Si è spento a Bologna, presso la clinica Villa Paola, Luciano Manzalini. Aveva da poco festeggiato il suo settantaquattresimo compleanno. Quasi un anno fa fu colpito da un ictus, trauma che si è rivelato fatale sulla lunga distanza. A dare l’annuncio è stato il suo compagno di una vita, Eraldo Turra, con cui ha formato il celebre duo dei Gemelli Ruggeri. Un legame radicato in decenni di successi condivisi, dai piccoli club bolognesi fino ai grandi schermi cinematografici e ai programmi TV che a loro modo hanno fatto la storia della comicità italiana, con uno stile malinconica e la risata intelligente.
La parabola di Manzalini non è quella del classico attore di formazione. Laureato in chimica, Luciano sembrava destinato a tutt’altra carriera, finché alla fine degli anni Settanta la passione per lo spettacolo non ha preso il sopravvento. I suoi esordi al Centro Teatrale Roselle di Bologna mostrarono subito qualcosa di unico: un ragazzo che si presentava con un’aria quasi dimessa, capace di interpretare canzoni famose inserendo pause lunghissime e sguardi smarriti.

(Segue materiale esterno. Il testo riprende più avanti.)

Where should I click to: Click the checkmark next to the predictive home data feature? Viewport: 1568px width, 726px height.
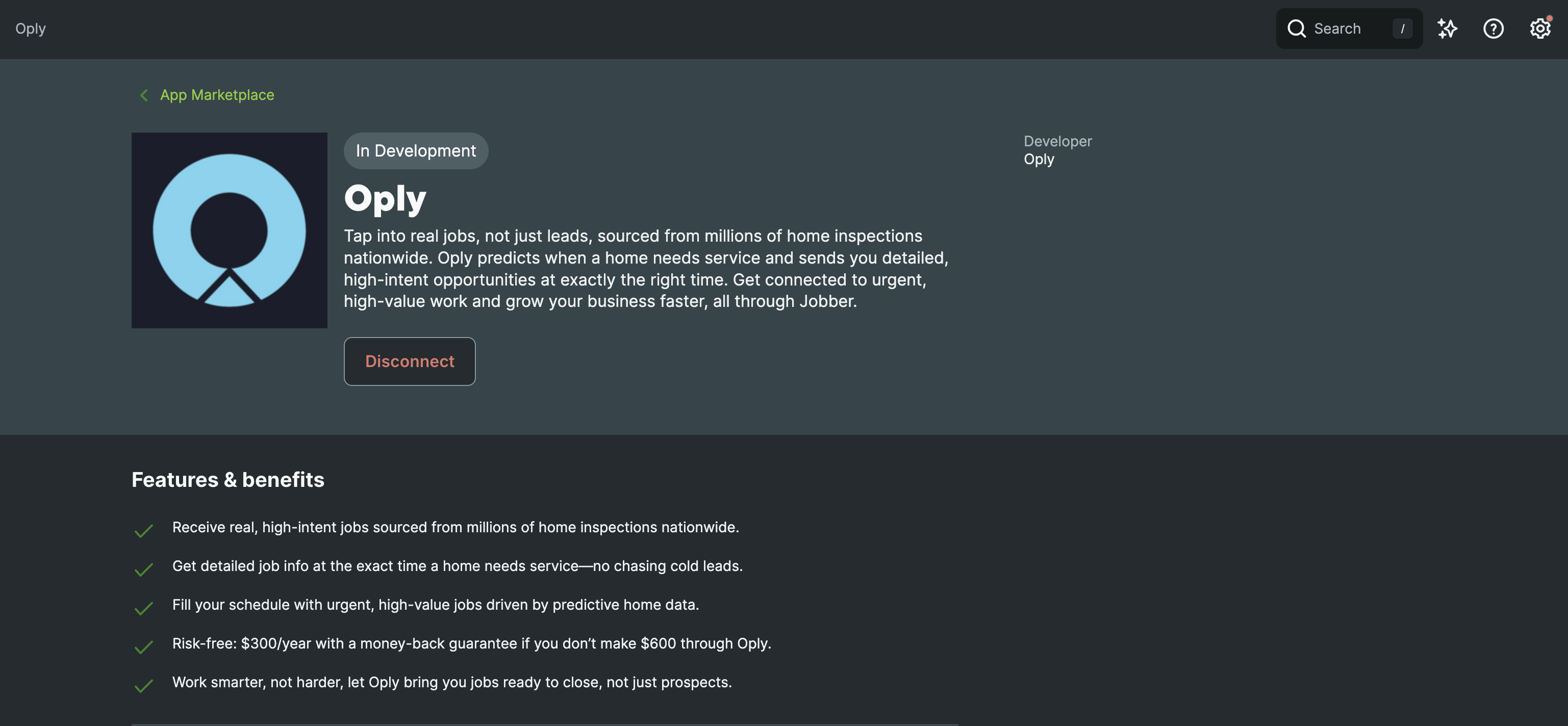144,607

Questa sua capacità di “fare il verso” ai grandi cantanti era una forma raffinata di umorismo che giocava sul contrasto tra la tristezza dell’aspetto e l’assurdità della situazione. Per Luciano, il teatro era una cosa seria e per studiarlo a fondo scelse l’Itc di San Lazzaro, entrando in un circuito che lo avrebbe portato rapidamente alla notorietà nazionale grazie al successo del “Gran Pavese Varietà”.

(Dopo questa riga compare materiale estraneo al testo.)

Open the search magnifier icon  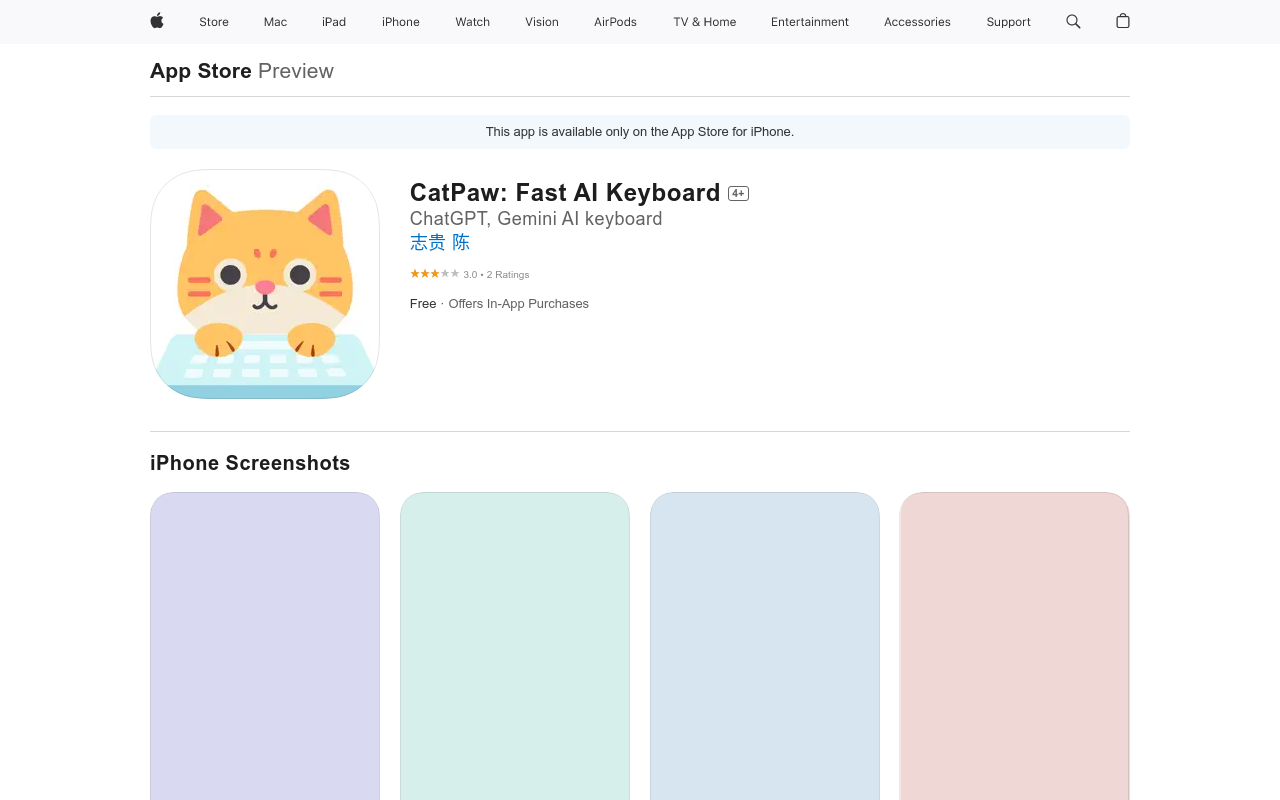click(x=1073, y=21)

Il grande pubblico lo ricorda soprattutto per la coppia formata con Eraldo Turra. Insieme erano una versione moderna e surreale di Stanlio e Ollio: Turra, imponente e massiccio, e Manzalini, sottile e stralunato. Indimenticabili restano le loro incursioni nei filmati di “Croda”, una parodia dello stile dei documentari sovietici dove i due, interpretando decine di personaggi per mancanza di budget, raccontavano un mondo immaginario tra il demenziale e la satira politica.
Questa capacità espressiva non passò inosservata ai geni del cinema. Federico Fellini, il maestro del cinema italiano, volle Manzalini nel suo ultimo film, La voce della luna. Fellini era rimasto letteralmente folgorato dalla capacità di Luciano di comunicare attraverso il silenzio.
Manzalini non era però solo un corpo comico. Dietro quella figura quasi fumettistica si nascondeva un intellettuale raffinato, autore di libri pubblicati con l’editore Pendragon. Opere come L’amore svenuto o La felicità è un caso da risolvere mostrano il suo talento per la poesia breve e l’aforisma fulminante.